INFORMATION GIVEN Start Marker

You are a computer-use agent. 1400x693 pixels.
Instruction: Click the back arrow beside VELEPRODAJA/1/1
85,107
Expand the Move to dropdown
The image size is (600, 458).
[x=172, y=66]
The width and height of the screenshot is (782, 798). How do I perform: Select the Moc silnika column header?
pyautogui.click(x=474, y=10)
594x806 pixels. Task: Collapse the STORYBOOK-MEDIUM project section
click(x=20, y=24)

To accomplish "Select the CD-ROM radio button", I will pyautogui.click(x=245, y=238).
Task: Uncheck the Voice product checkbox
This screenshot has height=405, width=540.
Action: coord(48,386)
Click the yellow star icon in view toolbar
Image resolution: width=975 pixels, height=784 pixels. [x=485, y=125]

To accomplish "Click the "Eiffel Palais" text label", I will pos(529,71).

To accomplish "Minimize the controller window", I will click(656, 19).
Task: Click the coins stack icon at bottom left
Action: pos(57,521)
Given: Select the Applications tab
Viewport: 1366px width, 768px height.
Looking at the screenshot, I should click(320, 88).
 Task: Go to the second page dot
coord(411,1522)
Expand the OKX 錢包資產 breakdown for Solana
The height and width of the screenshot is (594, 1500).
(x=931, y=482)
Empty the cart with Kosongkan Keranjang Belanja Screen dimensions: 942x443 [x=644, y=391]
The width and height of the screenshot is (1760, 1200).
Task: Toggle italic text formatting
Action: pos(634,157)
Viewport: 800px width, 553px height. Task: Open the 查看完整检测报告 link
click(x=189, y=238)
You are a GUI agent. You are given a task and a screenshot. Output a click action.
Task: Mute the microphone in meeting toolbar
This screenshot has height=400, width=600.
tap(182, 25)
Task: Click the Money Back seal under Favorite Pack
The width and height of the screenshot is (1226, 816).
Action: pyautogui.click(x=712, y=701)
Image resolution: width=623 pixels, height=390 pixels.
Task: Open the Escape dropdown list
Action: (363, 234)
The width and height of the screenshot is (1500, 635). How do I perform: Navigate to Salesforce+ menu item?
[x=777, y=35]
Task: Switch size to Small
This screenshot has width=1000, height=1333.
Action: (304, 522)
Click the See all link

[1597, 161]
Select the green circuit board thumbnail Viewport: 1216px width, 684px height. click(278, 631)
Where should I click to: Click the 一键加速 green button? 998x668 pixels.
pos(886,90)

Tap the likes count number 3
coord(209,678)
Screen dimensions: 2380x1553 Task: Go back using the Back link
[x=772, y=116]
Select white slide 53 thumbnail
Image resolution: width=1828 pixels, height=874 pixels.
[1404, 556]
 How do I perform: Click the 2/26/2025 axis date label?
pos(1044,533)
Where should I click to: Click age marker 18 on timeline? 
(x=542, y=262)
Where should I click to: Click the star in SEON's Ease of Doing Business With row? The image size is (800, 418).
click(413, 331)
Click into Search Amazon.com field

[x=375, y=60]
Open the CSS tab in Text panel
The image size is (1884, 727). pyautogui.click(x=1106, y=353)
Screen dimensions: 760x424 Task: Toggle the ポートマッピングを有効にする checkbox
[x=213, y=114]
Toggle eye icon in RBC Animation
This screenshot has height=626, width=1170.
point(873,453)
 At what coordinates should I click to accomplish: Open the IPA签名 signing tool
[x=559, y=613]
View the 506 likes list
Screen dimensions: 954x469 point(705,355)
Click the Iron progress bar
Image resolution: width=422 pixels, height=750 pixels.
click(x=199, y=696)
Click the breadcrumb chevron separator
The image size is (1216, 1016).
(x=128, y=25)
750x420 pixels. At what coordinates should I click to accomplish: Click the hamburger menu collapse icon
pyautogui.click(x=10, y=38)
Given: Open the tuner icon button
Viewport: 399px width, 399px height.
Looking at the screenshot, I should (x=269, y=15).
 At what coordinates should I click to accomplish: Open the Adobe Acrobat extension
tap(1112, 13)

INFORMATION GIVEN End Marker

■ AIM OF THE TASK: Each record above needs to be written out exactly, with nothing left out.

■ TASK RESULT:
You are a computer-use agent. 1400x693 pixels.
Instruction: Click the back arrow beside VELEPRODAJA/1/1
85,107
Expand the Move to dropdown
The image size is (600, 458).
[x=172, y=66]
The width and height of the screenshot is (782, 798). How do I perform: Select the Moc silnika column header?
pyautogui.click(x=474, y=10)
594x806 pixels. Task: Collapse the STORYBOOK-MEDIUM project section
click(x=20, y=24)

To accomplish "Select the CD-ROM radio button", I will pyautogui.click(x=245, y=238).
Task: Uncheck the Voice product checkbox
This screenshot has height=405, width=540.
Action: coord(48,386)
Click the yellow star icon in view toolbar
Image resolution: width=975 pixels, height=784 pixels. [x=485, y=125]

To accomplish "Click the "Eiffel Palais" text label", I will pos(529,71).

To accomplish "Minimize the controller window", I will click(656, 19).
Task: Click the coins stack icon at bottom left
Action: pos(57,521)
Given: Select the Applications tab
Viewport: 1366px width, 768px height.
Looking at the screenshot, I should click(320, 88).
 Task: Go to the second page dot
coord(411,1522)
Expand the OKX 錢包資產 breakdown for Solana
The height and width of the screenshot is (594, 1500).
(x=931, y=482)
Empty the cart with Kosongkan Keranjang Belanja Screen dimensions: 942x443 [x=644, y=391]
The width and height of the screenshot is (1760, 1200).
Task: Toggle italic text formatting
Action: pos(634,157)
Viewport: 800px width, 553px height. Task: Open the 查看完整检测报告 link
click(x=189, y=238)
You are a GUI agent. You are given a task and a screenshot. Output a click action.
Task: Mute the microphone in meeting toolbar
This screenshot has height=400, width=600.
tap(182, 25)
Task: Click the Money Back seal under Favorite Pack
The width and height of the screenshot is (1226, 816).
Action: pyautogui.click(x=712, y=701)
Image resolution: width=623 pixels, height=390 pixels.
Task: Open the Escape dropdown list
Action: (363, 234)
The width and height of the screenshot is (1500, 635). How do I perform: Navigate to Salesforce+ menu item?
[x=777, y=35]
Task: Switch size to Small
This screenshot has width=1000, height=1333.
Action: (304, 522)
Click the See all link

[1597, 161]
Select the green circuit board thumbnail Viewport: 1216px width, 684px height. click(278, 631)
Where should I click to: Click the 一键加速 green button? 998x668 pixels.
pos(886,90)

Tap the likes count number 3
coord(209,678)
Screen dimensions: 2380x1553 Task: Go back using the Back link
[x=772, y=116]
Select white slide 53 thumbnail
Image resolution: width=1828 pixels, height=874 pixels.
[1404, 556]
 How do I perform: Click the 2/26/2025 axis date label?
pos(1044,533)
Where should I click to: Click age marker 18 on timeline? 
(x=542, y=262)
Where should I click to: Click the star in SEON's Ease of Doing Business With row? The image size is (800, 418).
click(413, 331)
Click into Search Amazon.com field

[x=375, y=60]
Open the CSS tab in Text panel
The image size is (1884, 727). pyautogui.click(x=1106, y=353)
Screen dimensions: 760x424 Task: Toggle the ポートマッピングを有効にする checkbox
[x=213, y=114]
Toggle eye icon in RBC Animation
This screenshot has height=626, width=1170.
point(873,453)
 At what coordinates should I click to accomplish: Open the IPA签名 signing tool
[x=559, y=613]
View the 506 likes list
Screen dimensions: 954x469 point(705,355)
Click the Iron progress bar
Image resolution: width=422 pixels, height=750 pixels.
click(x=199, y=696)
Click the breadcrumb chevron separator
The image size is (1216, 1016).
(x=128, y=25)
750x420 pixels. At what coordinates should I click to accomplish: Click the hamburger menu collapse icon
pyautogui.click(x=10, y=38)
Given: Open the tuner icon button
Viewport: 399px width, 399px height.
Looking at the screenshot, I should (x=269, y=15).
 At what coordinates should I click to accomplish: Open the Adobe Acrobat extension
tap(1112, 13)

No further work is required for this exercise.